2024-02-20 (Last Modified: 2024-05-11)

T-SQL Tuesday is a monthly blog party hosted by a different community member each month. I missed out on January 2024’s edition because I didn’t think I had anything good to talk about, but it suddenly hit me in February so…retroactive T-SQL Tuesday!

For January 2024, Reitse Eskens (blog | twitter) prompts us to talk about our learnings from abandoned or failed projects.

the main intent of this blog is to trigger your stories; what projects did you abandon but learn a lot from OR what’s your favourite learning from a failure.

A number of years ago, in an attempt to learn more about working with geospatial data in SQL Server, I started to build out a database with data that had practical application to one of my hobbies, and a dataset I was already familiar with. It seemed simple enough (that’s always how it starts, right?), but things stalled out.

I’ve been geocaching for over 20 years, and there’s a very popular application for managing data about geocaches called GSAK which is feature-rich and very customizable. Over more than a decade, I’ve been maintaining multiple databases with this application, totaling over 70,000 geocaches and their associated waypoints and logs. GSAK stores all of its data in a SQLite database.

Digging around in this database, I saw a few design decisions that I didn’t like. Combined with my desire to learn more about geospatial types in SQL Server, I hatched a plan. I’d “just” create my own schema in SQL Server, write up some queries and scripts to do an ETL from SQLite to SQL Server, and seed a database with all of this data.

I didn’t want to deal with building a SSIS project for this endeavour, so I went the “just code” route. I started out trying to work through SQL Server exclusively by creating Linked Servers to the SQLite databases and querying the tables directly. I struggled a bit just getting those created (which is why I wrote the post) but got it working. Sort of.

Some of my queries worked just fine, but querying tables with large amounts of text just didn’t work. I even wrote up a lengthy DBA.se post seeking assistance, to no avail. This took the wind out of my sails. For a “just messing around” project, I wasn’t sure it was worth this much trouble and I gave up.
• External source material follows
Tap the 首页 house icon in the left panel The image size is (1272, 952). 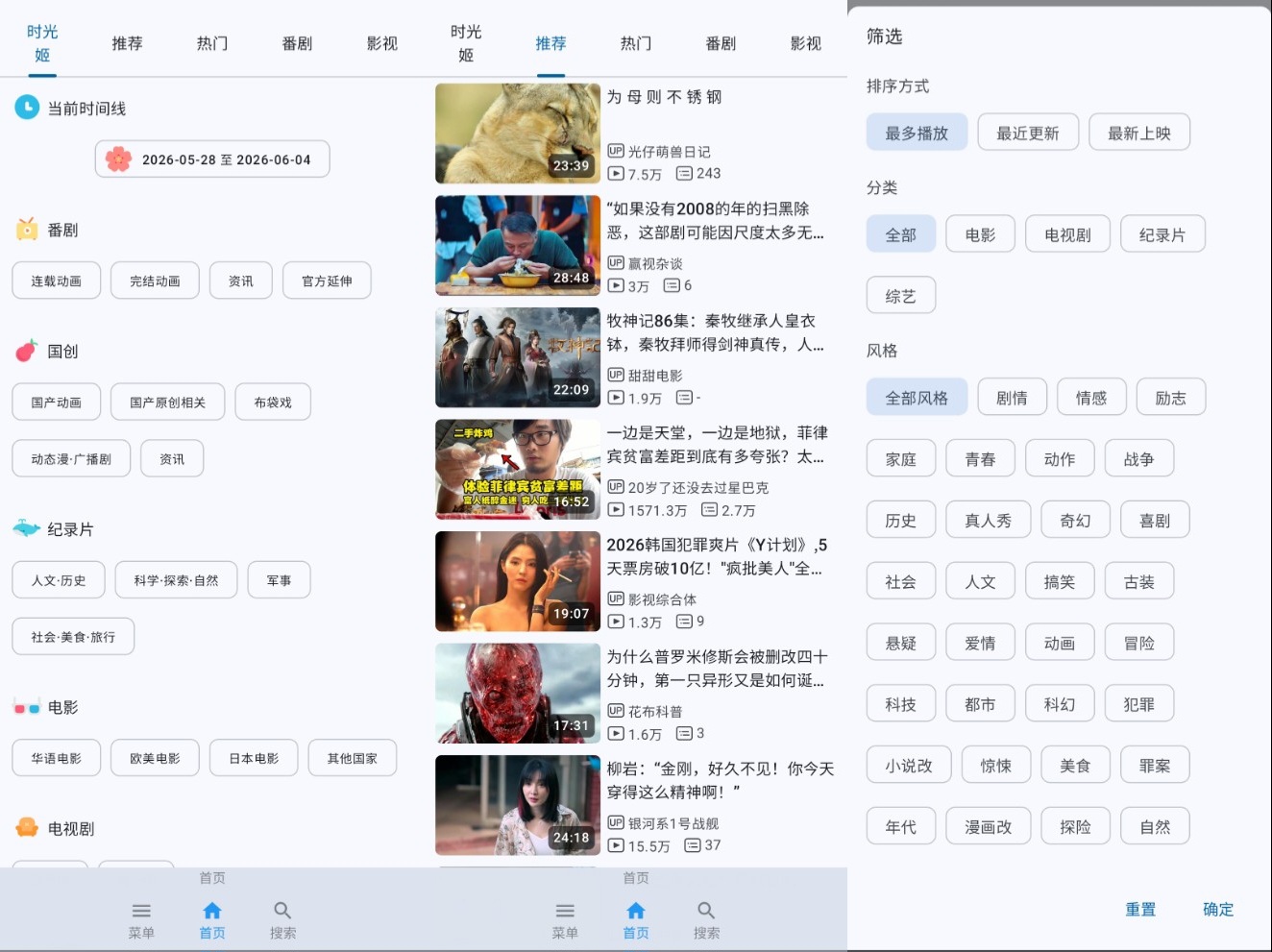point(212,910)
There are a few more approaches I could and should have tried, but the failure to do it the way I wanted to really discouraged me. In highsight, I should have tried just extracting the data to CSV via the SQLite client, then importing that into SQL Server. Or maybe try a different language/environment, like PowerShell or Python. Along the way, I livestreamed a couple of my coding sessions, so I learned how to get that working with OBS.

But I might bring the project back. There seems to be a newer version of the SQLite ODBC drivers, so maybe it’s a bug that’s been fixed. Or I can take crack at the CSV export/import. Also, I’ve decided that 2024 is the year I need to learn PostgreSQL, so maybe I can make this work there “somehow.” And Postgres has geospatial extensions so that fits in nicely.

I did learn something in the process of creating the DSNs and Linked Servers. And I tried a lot of things trying to get OPENQUERY() to return the data so I could make use of it. If I use this project to learn Postgres, that’ll be a mountain of new things I’ll learn - even if it’s not 100% successful.